Pemufakatan jahat terindikasi dari diabaikannya kajian tim teknis Kementerian Pendidikan yang menyebut OS Chrome tak cocok dengan program digitalisasi pendidikan yang menarget daerah lemah internet.

Berangkat dari pelbagai temuan tersebut, Anwar menyatakan KOPEL dan ICW mendukung proses penegakan hukum yang sedang berjalan di Kejaksaan Agung.

Namun, kedua LSM tersebut meragukan pihak yang potensial terlibat dalam kasus ini hanya berpusat pada staf khusus menteri.

Pasalnya, staf khusus tidak mempunyai kewenangan langsung dalam proses perencanaan hingga pelaksanaan pengadaan barang dan jasa.

Dalam pengadaan dengan metode e-purchasing dengan nilai di atas Rp200 juta, Pejabat Pembuat Komitmen (PPK) merupakan pihak sentral, termasuk yang berwenang melakukan rencana pengadaan dan melaksanakan pengadaan.

PPK bertanggung jawab melakukan pelaporan kepada pengguna anggaran (menteri) atau kuasa pengguna anggaran yang ditunjuk oleh menteri.

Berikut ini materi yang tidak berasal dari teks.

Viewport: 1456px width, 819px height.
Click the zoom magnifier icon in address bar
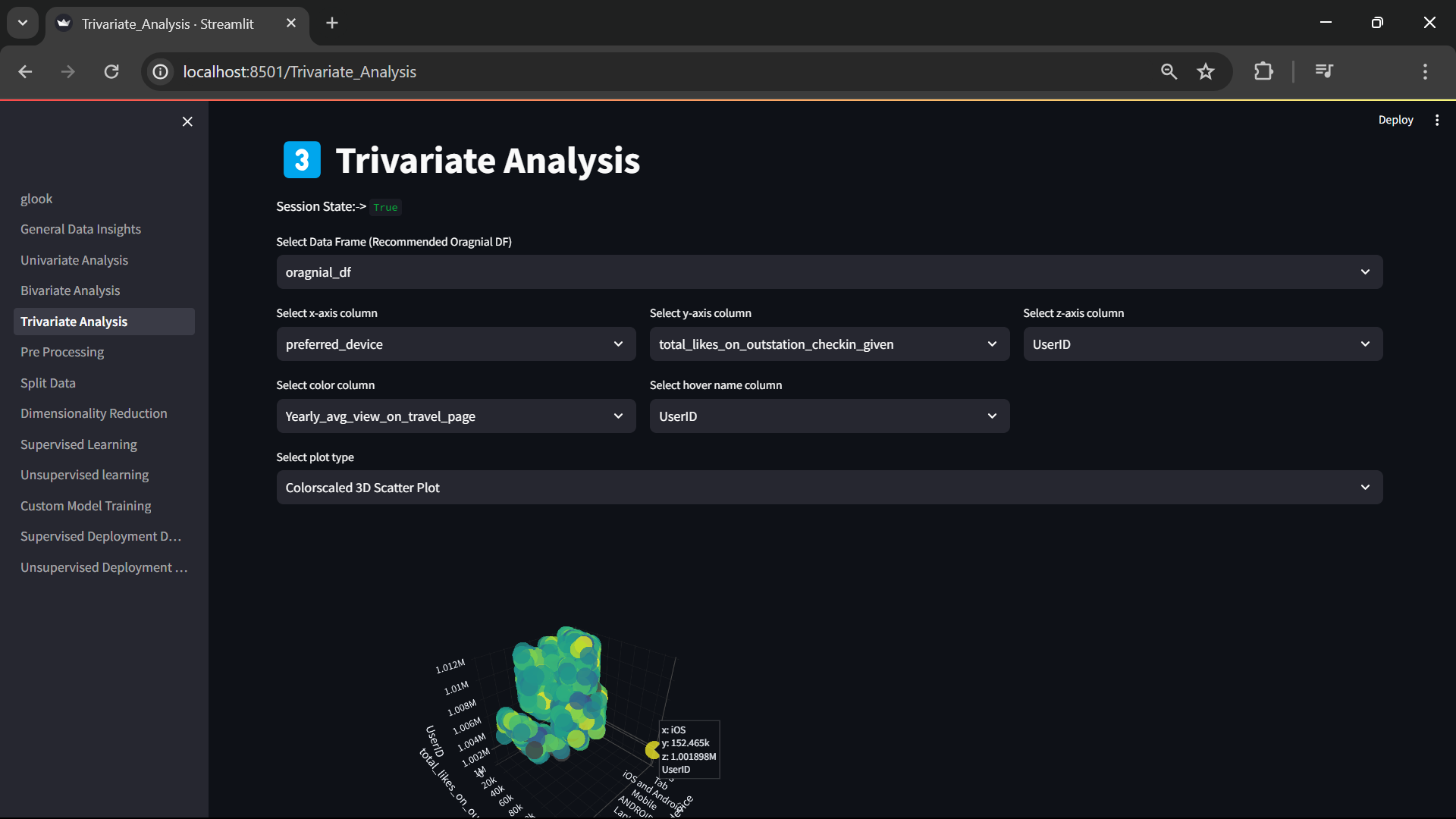(1169, 71)
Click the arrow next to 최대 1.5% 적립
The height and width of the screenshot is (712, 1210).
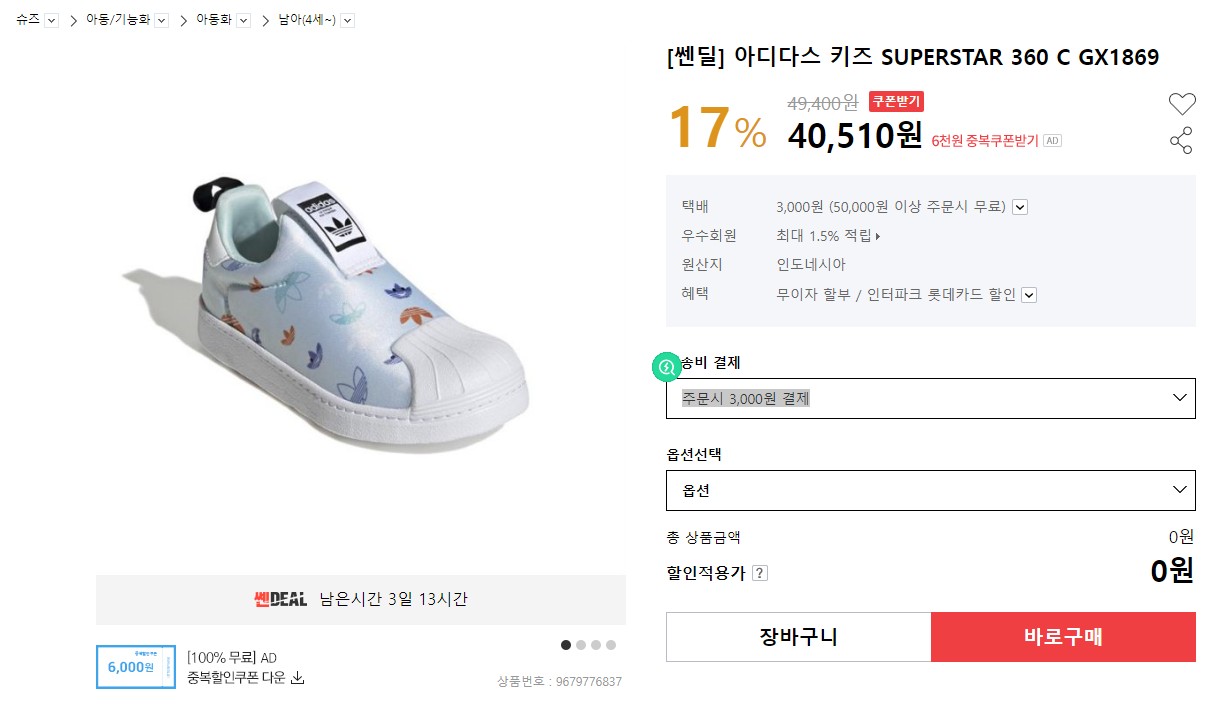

"Sehingga, peran stafsus dalam pengadaan ini perlu diusut telusuri siapa pemberi perintah/ pesan dan bagaimana stafsus melakukan perannya tersebut," ungkap Anwar.

"Oleh karena itu, pihak lain dari pelaku pengadaan yang perlu diperiksa oleh penyidik Kejaksaan Agung di antaranya yaitu PPK, kuasa pengguna anggaran, dan Nadiem Makarim selaku menteri atau pengguna anggaran," sambungnya.

Kemudian, program pengadaan laptop patut dilihat sebagai program unggulan pada saat itu. Hal itu dilihat dari anggaran yang besar hingga tetap dipaksakannya pengadaan ini meski pada saat itu masih terjadi Covid-19 dan pengadaan laptop mendapat sorotan dan kritik dari publik.

Selanjutnya penentuan spesifikasi laptop tertera dalam lampiran Permendikbud No. 5 Tahun 2021 yang Menteri Nadiem tandatangani. Di dalamnya disebutkan salah satu spesifikasi minimal perangkat komputer berupa laptop yang diadakan berupa operating system Chrome OS.

"Untuk itu, kami mendesak Kejaksaan Agung melakukan pemeriksaan dalam rangka menelusuri dugaan keterlibatan berbagai pihak yang berwenang dalam pengadaan, seperti PPK, kuasa pengguna anggaran, dan pengguna anggaran atau Menteri Nadiem Makarim," tegas Anwar.